Um ex-aluno que ainda frequenta a academia para rever colegas de treino e “colocar a conversa em dia”, assim que soube que estávamos realizando este estudo, se prontificou a falar sobre o seu histórico relacionado ao uso de EAA. Este foi informado, que não poderíamos utilizar seus dados na análise quantitativa por não estar mais praticando musculação. Porém, mesmo sabendo que não seria incluso, ele queria contar sua experiência, e por isto estamos utilizando sua narrativa. Ex-fisiculturista (mais de 15 anos de musculação e há dois anos sem praticar), contou que já havia tomado mais de oito caixas de oximetolona (droga de uso oral altamente tóxica ao fígado, vendida sob o nome de Hemogenin®), quando resolveu fazer um cocktail de vários anabolizantes. Segundo o mesmo, este resultou em diminuição da produção de testosterona endógena após o fim dos ciclos (feedback negativo), e que até aquele momento os valores hormonais não haviam sido normalizados.
Outro veterano contou a relação de dependência que tinha com os EAA, segundo o próprio chegou há acordar, um dia às seis horas da manhã, e aguardou ansioso na frente da farmácia o momento para se drogar.
“(...) juntava o troco do pão pra comprar bomba, eu dormia pensando nisso.” (VOLUNTÁRIO, 15 anos de prática de musculação).
Este mesmo indivíduo reportou até mesmo utilização de anticoncepcional feminino para aumentar o seu peso. Ele, que atualmente se considera um ex-viciado, destaca também a agressividade ocasionada pelo uso abusivo de EAA como um dos efeitos adversos verificados.
“(...) no meio do ciclo já tava bastante nervoso e decidi tomar uma cerveja pra relaxar, ao tomar o primeiro gole percebi que ela estava quente e enfiei a mão no garçom. Só depois vi a maluquice que fiz.” (VOLUNTÁRIO, 15 anos de prática de musculação).
Conclusões
A respeito do uso de substâncias ergogênicas verificou-se que aproximadamente 94% dos entrevistados, em algum momento de suas vidas consumiram estes recursos. Destes 75% fizeram uso de anabolizantes, sendo Durateston® o fármaco mais citado pelos usuários.

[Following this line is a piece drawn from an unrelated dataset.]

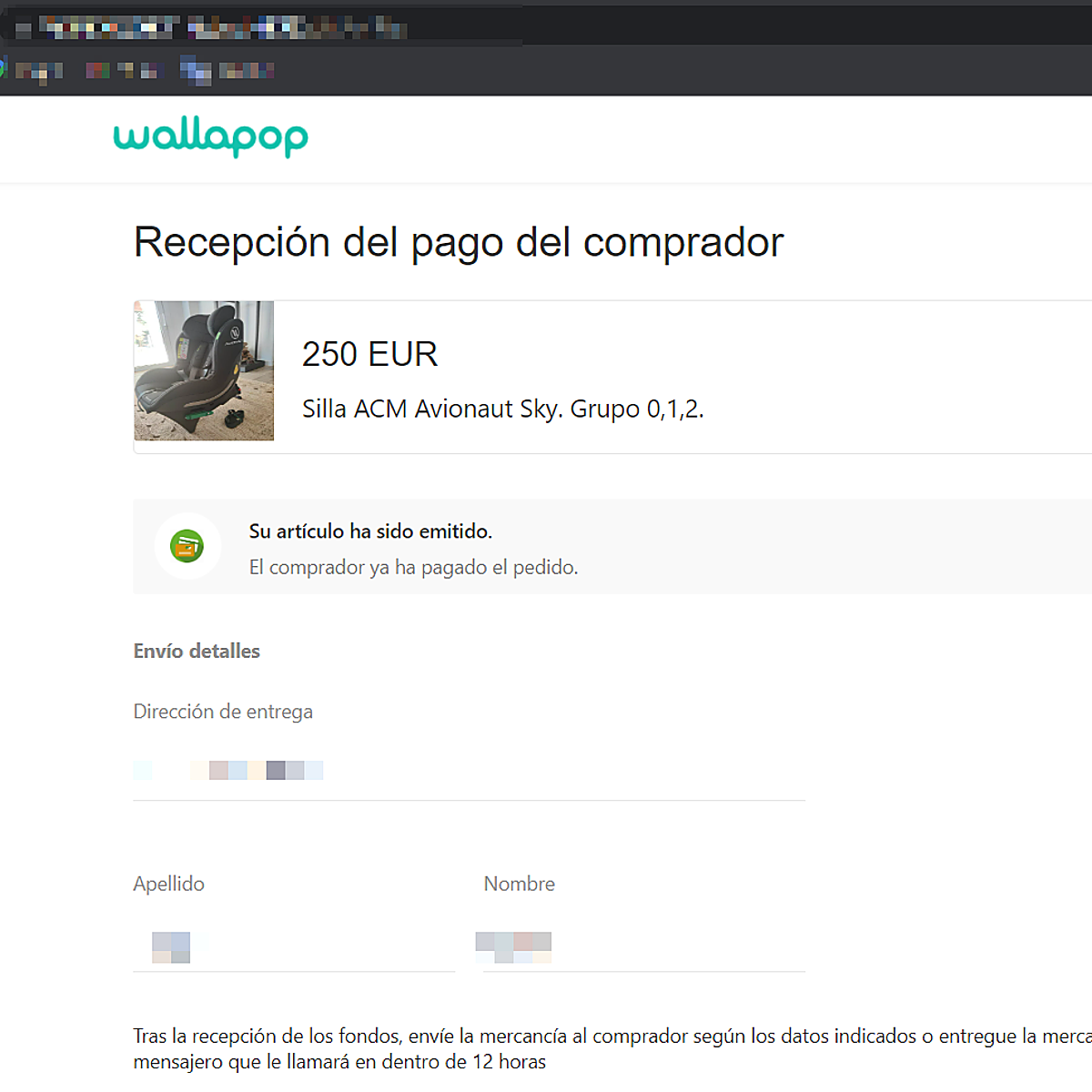Open the product photo of the car seat
This screenshot has width=1092, height=1092.
[x=204, y=370]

Sobre as motivações para o consumo, todos os entrevistados alegaram ser para aquisição de massa muscular. Acerca da percepção dos riscos associados ao uso de esteróides anabolizantes, verificou-se que a resposta imediata, assegurando a consciência de tais riscos, quando aprofundadas revelavam superficialidade e imprecisão de conhecimento sobre os efeitos adversos. Principalmente entre os usuários com menor tempo de aplicação.

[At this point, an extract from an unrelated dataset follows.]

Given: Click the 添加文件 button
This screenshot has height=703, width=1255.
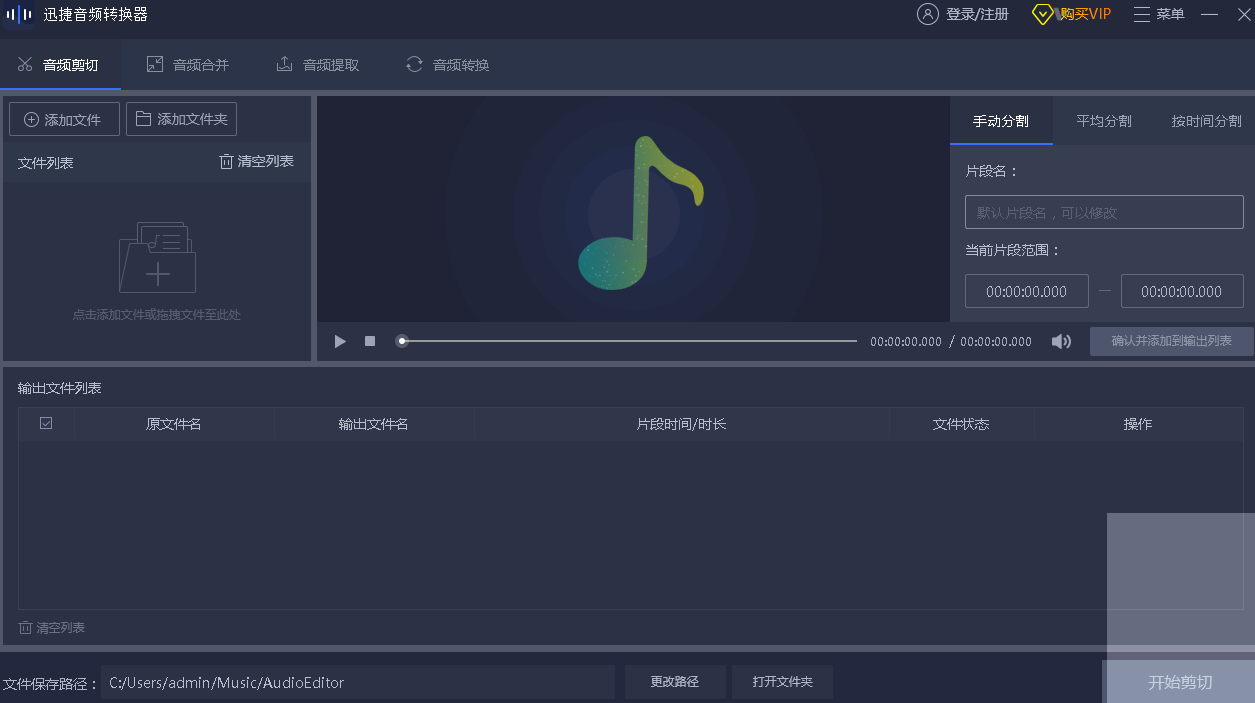Looking at the screenshot, I should tap(64, 119).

Portanto, em virtude do risco associado ao uso de anabolizantes e do reduzido conhecimento dos voluntários em relação aos mesmos, ações voltadas para a redução de danos são necessárias neste público.
Agradecimentos
Agradecemos a todos os voluntários pela participação na pesquisa, aos proprietários da academia pelo auxílio logístico, e aos graduandos em educação física Amaro José dos Reis Neto (FSBA) e Tomás Leonelli Mascarenhas (FSBA) pelo auxílio na coleta de dados. Gostaria de agradecer também ao professor Dr. Tarcisio Matos de Andrade (UFBA) pela revisão do artigo.